The Bangko Sentral ng Pilipinas (BSP) may be on the brink of losing control and credibility in herding inflation within the target range if monetary authorities do not adopt a tighter policy stance within the next three months, as growth in prices heat up globally due to the Russian invasion of Ukraine.
ING Bank’s senior economist in the Philippines Nicholas Mapa, in his latest commentary, expressed concern that the BSP intended to hold off tightening until the second half of 2022 while influential central banks like the US Federal Reserve is expected to again raise its policy rate this May.
The US Fed raised their benchmark interest rate by 25 basis points earlier this month and Mapa said a forecast of another 50 basis points in May was likely to be very much in play.
Assessment update
Following the US Fed’s policy meeting last week, BSP Governor Benjamin Diokno said the BSP does not have to raise its own policy rates just because the Americans did, reiterating that such decisions will depend on the domestic situation.
The Monetary Board is meeting today to update their assessment of the latest developments, which would impact whether the BSP’s overnight borrowing rate would remain at a record low 2 percent.
“Should BSP opt to sit out the first half even as inflation surges past target, we could very well see BSP fall behind the curve again as they did in 2018,” Mapa said.
“By then, with inflation raging and with Filipinos saddled with astronomically high transport costs, BSP will be losing the most important battle of its inflation targeting mandate—the battle to anchor inflation expectations,” he added. Mapa said that should consumers and firms begin to believe that higher-than-desired inflation is likely to prevail, the credibility in the BSP’s inflation-fighting capability will fade and prompt Filipinos to expect this scenario to continue.
“Once this happens, the country may fall into a price spiral with the BSP unable to corral runaway inflation expectations,” Mapa said.
“A delay in any form of tightening to the [second semester] runs the very real risk of BSP losing a grip on inflation expectations and will lead to BSP [falling] behind the curve, a position not easily addressed by a token rate hike or two,” he added.
In another commentary, Fitch Ratings has reduced its growth forecast for global domestic product by 0.7 percentage point to 3.5 percent in 2022.

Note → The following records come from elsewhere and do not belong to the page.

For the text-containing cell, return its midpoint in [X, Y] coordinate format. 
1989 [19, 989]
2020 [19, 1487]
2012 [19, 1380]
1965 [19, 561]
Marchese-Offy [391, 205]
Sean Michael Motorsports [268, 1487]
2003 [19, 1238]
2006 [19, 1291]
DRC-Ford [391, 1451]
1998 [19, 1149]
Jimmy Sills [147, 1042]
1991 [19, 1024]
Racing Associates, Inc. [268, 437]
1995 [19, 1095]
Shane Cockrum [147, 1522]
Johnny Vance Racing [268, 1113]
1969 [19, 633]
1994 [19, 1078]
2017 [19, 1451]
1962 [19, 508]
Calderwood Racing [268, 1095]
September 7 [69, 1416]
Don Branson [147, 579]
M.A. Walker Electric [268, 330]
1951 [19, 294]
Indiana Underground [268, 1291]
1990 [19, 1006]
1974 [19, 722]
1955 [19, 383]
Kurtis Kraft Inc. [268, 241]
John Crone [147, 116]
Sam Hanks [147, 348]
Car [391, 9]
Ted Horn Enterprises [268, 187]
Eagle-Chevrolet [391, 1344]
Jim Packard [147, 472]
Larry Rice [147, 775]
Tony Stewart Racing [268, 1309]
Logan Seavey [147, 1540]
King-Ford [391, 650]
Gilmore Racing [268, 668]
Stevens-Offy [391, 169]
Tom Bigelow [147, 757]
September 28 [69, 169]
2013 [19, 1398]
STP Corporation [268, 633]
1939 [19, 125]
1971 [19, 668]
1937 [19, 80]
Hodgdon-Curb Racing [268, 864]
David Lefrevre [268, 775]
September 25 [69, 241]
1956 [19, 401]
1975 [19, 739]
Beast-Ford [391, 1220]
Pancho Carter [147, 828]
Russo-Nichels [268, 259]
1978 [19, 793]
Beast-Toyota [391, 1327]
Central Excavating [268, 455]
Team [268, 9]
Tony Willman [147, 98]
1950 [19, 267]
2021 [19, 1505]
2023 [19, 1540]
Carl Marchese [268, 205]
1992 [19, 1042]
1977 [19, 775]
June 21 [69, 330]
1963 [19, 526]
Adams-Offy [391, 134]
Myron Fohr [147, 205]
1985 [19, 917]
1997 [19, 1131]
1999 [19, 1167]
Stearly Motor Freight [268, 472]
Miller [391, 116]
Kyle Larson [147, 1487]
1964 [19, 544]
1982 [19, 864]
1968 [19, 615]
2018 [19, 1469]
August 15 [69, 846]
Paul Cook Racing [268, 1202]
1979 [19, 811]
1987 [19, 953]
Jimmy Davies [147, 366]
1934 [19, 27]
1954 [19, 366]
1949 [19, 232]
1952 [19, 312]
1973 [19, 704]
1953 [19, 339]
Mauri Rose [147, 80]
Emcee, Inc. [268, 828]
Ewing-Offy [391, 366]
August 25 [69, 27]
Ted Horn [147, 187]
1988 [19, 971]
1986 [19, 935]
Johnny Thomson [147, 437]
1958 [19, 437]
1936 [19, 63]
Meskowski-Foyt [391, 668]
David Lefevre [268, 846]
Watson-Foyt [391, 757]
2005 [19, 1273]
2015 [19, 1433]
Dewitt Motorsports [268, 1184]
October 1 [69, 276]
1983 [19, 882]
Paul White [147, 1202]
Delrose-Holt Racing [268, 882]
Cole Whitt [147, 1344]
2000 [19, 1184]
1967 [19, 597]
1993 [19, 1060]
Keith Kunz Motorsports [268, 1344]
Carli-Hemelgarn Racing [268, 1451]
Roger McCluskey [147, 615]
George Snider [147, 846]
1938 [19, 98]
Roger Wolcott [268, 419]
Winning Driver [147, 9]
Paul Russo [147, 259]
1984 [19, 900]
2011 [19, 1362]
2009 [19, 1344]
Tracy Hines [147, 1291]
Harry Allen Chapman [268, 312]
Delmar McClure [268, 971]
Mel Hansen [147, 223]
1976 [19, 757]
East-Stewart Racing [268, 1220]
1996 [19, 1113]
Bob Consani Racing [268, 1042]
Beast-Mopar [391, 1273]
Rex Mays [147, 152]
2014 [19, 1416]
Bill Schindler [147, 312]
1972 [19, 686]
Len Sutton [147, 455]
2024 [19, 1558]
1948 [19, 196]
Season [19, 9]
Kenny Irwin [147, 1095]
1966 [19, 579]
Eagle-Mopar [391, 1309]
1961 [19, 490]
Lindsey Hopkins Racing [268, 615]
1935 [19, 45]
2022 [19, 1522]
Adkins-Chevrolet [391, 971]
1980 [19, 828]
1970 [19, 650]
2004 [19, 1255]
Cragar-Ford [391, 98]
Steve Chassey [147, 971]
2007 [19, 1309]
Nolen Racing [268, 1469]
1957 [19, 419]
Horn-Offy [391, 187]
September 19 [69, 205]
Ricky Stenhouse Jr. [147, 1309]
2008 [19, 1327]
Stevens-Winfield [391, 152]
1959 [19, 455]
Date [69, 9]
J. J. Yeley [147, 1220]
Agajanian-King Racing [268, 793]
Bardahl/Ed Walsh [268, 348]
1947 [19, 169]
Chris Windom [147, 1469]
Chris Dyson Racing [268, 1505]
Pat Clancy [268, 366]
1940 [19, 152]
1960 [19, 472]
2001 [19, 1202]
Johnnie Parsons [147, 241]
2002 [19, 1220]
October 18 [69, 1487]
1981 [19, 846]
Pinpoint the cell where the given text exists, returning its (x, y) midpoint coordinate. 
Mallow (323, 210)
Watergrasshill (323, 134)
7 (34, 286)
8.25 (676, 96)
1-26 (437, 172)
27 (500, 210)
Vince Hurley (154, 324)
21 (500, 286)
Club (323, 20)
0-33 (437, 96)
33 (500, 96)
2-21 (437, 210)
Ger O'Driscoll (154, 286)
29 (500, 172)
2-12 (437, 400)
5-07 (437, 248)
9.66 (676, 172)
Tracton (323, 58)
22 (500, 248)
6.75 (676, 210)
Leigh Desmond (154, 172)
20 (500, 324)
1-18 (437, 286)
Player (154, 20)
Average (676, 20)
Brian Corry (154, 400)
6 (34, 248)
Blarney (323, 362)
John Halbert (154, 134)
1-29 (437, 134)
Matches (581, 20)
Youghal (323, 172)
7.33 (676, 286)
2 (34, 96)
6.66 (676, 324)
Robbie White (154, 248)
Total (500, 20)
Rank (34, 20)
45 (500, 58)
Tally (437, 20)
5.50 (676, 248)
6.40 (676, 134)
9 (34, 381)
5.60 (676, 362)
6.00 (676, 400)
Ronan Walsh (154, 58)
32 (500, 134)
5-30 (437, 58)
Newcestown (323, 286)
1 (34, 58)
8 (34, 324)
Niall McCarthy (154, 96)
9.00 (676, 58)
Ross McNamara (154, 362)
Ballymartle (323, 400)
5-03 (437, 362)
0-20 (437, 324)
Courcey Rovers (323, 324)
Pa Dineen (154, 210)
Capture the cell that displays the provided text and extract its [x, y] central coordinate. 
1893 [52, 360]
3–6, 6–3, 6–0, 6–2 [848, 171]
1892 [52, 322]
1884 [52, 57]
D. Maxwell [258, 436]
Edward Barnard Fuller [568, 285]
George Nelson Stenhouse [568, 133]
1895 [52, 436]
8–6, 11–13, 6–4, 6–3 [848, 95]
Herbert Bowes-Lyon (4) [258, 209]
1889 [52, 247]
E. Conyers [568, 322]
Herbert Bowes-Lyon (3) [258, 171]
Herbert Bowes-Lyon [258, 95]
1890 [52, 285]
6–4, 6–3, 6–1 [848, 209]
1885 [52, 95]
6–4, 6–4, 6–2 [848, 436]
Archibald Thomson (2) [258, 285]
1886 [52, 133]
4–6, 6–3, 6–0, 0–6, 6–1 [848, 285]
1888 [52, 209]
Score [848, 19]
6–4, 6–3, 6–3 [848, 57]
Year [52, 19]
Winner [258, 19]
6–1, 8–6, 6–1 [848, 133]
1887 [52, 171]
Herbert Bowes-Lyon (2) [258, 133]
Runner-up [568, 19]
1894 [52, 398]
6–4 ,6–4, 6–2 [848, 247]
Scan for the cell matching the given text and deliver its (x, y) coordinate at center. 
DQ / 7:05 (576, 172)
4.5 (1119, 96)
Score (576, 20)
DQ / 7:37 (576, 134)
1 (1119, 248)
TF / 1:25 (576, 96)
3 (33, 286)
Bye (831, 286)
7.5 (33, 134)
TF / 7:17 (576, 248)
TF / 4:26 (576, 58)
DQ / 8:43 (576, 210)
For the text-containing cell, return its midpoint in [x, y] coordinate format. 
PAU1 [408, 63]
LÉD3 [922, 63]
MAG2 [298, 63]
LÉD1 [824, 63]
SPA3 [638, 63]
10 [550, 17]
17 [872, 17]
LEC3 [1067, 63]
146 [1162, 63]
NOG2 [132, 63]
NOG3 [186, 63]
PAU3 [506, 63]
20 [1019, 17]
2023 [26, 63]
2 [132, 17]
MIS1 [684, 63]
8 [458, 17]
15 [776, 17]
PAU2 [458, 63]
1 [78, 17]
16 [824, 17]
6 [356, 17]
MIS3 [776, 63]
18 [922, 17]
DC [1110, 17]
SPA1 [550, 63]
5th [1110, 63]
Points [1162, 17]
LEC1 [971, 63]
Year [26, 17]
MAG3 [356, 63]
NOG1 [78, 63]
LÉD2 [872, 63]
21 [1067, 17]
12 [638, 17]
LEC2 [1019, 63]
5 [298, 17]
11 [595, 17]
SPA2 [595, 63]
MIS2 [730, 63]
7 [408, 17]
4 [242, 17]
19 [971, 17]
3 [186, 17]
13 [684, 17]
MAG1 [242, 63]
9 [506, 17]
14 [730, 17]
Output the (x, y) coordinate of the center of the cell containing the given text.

Fitch said the reduction reflected the drag from higher energy prices but also a faster pace of US interest rate hikes than previously anticipated.
The debt watcher said the outlook for global GDP growth has deteriorated significantly as inflation challenges intensify and Russia’s invasion of Ukraine threatened global energy supplies.
“Global inflation is back with a vengeance after an absence of at least two decades,” Fitch Ratings chief economist Brian Coulton said. “This is starting to feel like an inflation regime change moment.”